Largely because of a quirk of brain development, adolescents, on average, experience more anxiety and fear and have a harder time learning how not to be afraid than either children or adults.

Friedman explains that the brain's various regions develop at different rates, especially the amygdala, which is the section of the brain that processes fear. This is why teens have a tendency to experience fear and anxiety, compared to reasoning. The brain's reward center also develops faster, which leads teens to partake in risky behavior without always considering the consequences, according to the article.

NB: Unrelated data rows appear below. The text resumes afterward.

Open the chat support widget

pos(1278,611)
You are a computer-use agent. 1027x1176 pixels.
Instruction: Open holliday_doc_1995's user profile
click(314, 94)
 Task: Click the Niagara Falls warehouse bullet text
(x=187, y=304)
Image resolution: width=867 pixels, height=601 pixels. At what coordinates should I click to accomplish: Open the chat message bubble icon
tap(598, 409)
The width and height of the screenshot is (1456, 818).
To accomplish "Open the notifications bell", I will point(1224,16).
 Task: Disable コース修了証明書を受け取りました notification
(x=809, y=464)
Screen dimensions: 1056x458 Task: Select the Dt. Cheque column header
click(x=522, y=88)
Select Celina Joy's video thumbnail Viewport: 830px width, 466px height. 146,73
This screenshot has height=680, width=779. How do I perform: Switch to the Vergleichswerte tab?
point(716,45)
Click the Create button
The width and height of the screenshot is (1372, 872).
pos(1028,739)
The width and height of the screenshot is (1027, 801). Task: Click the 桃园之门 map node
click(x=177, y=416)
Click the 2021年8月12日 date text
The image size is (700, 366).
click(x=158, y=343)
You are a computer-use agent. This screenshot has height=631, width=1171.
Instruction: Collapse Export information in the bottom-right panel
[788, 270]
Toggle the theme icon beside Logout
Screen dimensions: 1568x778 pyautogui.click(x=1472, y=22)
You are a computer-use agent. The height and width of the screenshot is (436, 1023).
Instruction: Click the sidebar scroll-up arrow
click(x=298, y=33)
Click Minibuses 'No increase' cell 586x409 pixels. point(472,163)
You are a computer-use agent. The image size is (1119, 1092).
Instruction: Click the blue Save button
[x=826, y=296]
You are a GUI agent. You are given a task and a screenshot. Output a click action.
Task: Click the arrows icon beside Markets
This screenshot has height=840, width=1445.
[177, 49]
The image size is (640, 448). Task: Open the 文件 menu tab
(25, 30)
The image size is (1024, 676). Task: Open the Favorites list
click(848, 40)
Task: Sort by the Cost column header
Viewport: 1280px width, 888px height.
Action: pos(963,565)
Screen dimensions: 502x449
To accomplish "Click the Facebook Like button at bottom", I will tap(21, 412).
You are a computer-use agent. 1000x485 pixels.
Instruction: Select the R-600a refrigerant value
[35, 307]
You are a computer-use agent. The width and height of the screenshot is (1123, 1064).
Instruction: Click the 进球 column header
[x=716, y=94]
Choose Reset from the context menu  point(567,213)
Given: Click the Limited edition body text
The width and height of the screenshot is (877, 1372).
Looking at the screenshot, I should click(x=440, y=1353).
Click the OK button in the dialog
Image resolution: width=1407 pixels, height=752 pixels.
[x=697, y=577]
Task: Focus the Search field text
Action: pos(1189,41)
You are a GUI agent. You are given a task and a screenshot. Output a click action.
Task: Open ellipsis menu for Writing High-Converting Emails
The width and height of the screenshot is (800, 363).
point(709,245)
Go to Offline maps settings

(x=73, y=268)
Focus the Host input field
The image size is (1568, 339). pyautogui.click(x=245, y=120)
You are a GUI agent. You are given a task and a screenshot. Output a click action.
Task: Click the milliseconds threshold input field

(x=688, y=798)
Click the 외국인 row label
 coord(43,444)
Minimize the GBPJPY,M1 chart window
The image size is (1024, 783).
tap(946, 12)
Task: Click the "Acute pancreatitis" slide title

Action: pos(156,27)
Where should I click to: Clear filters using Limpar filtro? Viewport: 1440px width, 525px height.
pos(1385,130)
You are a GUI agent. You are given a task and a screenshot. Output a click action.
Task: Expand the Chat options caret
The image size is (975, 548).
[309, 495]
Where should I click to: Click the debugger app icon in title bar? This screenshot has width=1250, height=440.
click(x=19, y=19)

A chunk of of his article contemplates the usage of stimulants to treat kids' anxiety disorders, but that seems like a whole other story (which you can read more about here!). Instead, we'll focus on this overarching theme and important takeaway from the piece:

Adolescents are not just carefree novelty seekers and risk takers; they are uniquely vulnerable to anxiety and have a hard time learning to be unafraid of passing dangers. Parents have to realize that adolescent anxiety is to be expected, and to comfort their teenagers — and themselves — by reminding them that they will grow up and out of it soon enough.

If parents and teachers better understand why teens behave the way they do, it helps them know how to react. Instead of attributing it to "craziness," keep in mind that in most cases, emotional behavior is actually wired in their brains. Of course it doesn't necessarily excuse rash behavior, but it can help understand where it's coming from.